Phase API calls Notes
Read-only (cached) 0 Get/List via informer cache
Status update 1-2 per policy Direct write to status subresource
Per pod resize ~5-6 calls UpdateResize + annotation persist + re-fetch
Safety observation 1-2 per tracked pod Direct get + update

At steady state (Recommend mode, 1-hour cooldown), a cluster with 500 policies generates roughly 500-1000 API writes per hour, which is negligible for any production API server.

Cloud provider APF limits

Provider Mutating inflight Total inflight Notes
AKS 200 (standard) / 50 (free) 600 / 150 Scales with SKU tier
GKE 200 600 Control plane auto-scales
EKS 200 600 Multiple HA API servers

The operator lands in the global-default APF priority level unless you create a custom FlowSchema. For most deployments, the default allocation is more than sufficient.

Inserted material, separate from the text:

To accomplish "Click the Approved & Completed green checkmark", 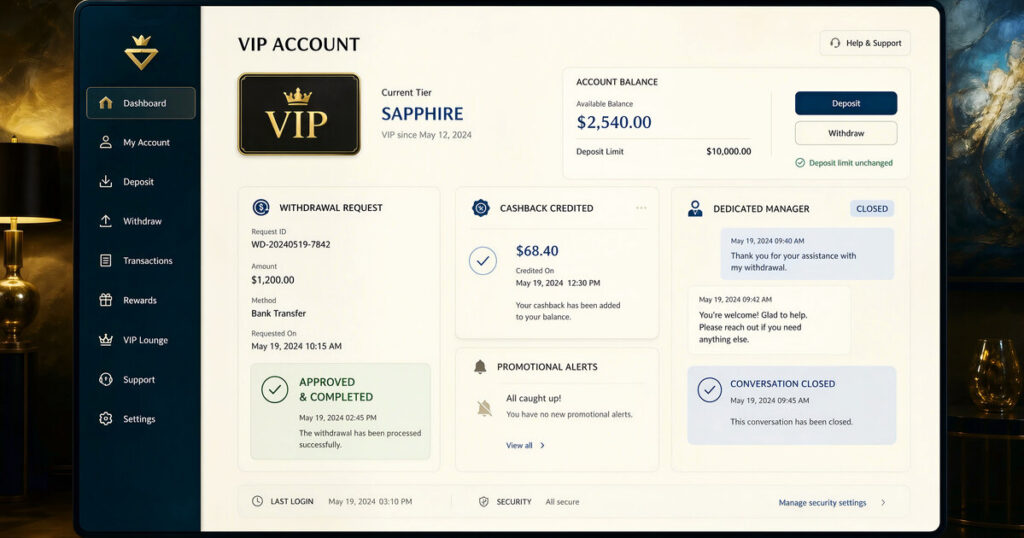I will pyautogui.click(x=275, y=389).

When to add a custom FlowSchema

If the operator is deployed outside kube-system and you want guaranteed API server capacity, create a FlowSchema that assigns its service account to a dedicated priority level:

apiVersion: flowcontrol.apiserver.k8s.io/v1
kind: FlowSchema
metadata:
  name: attune
spec:
  priorityLevelConfiguration:
    name: workload-high
  matchingPrecedence: 1000
  rules:
    - subjects:
        - kind: ServiceAccount
          serviceAccount:
            name: attune
            namespace: attune-system
      resourceRules:
        - verbs: ["*"]
          apiGroups: ["*"]
          resources: ["*"]

Namespace Scoping

By default, the operator watches all namespaces for AttunePolicy resources. On large clusters (10,000+ namespaces) where policies exist in only a few namespaces, this wastes informer cache memory watching namespaces that will never have policies.

Set watchNamespaces to limit the operator to specific namespaces:

watchNamespaces:
  - production
  - staging
  - team-alpha

Or via CLI flag:

--watch-namespaces=production,staging,team-alpha

Behavior:

  • When empty (default): watches all namespaces (cluster-scoped)
  • When set: only watches the listed namespaces for namespace-scoped resources (Pods, Deployments, HPAs, AttunePolicies, etc.)
  • Cluster-scoped resources (Nodes, AttuneDefaults) are always watched regardless of this setting
  • Requires a restart to change the namespace list

Memory impact: On a 10,000-namespace cluster with policies in 50 namespaces, setting watchNamespaces reduces informer cache memory by roughly 99% for namespace-scoped resources (Pods, Deployments, HPAs).

HA Deployment

For production clusters, run two replicas with leader election:

replicaCount: 2
leaderElection:
  enabled: true
priorityClassName: system-cluster-critical

The large and xlarge presets automatically set replicaCount: 2. Only one replica is active at a time; the standby takes over in ~15 seconds if the leader fails.

Consider adding a PodDisruptionBudget (the chart creates one when replicaCount > 1) and topologySpreadConstraints to spread replicas across nodes:

topologySpreadConstraints:
  - maxSkew: 1
    topologyKey: kubernetes.io/hostname
    whenUnsatisfiable: DoNotSchedule
    labelSelector:
      matchLabels:
        app.kubernetes.io/name: attune

Monitoring the Operator

Enable the ServiceMonitor for Prometheus Operator integration:

metrics:
  serviceMonitor:
    enabled: true
    additionalLabels:
      release: prometheus   # match your Prometheus Operator selector

Enable the Grafana dashboard for an at-a-glance view:

grafanaDashboard:
  enabled: true

The dashboard shows reconcile latency, queue depth, resize activity, and resource usage in a single pane.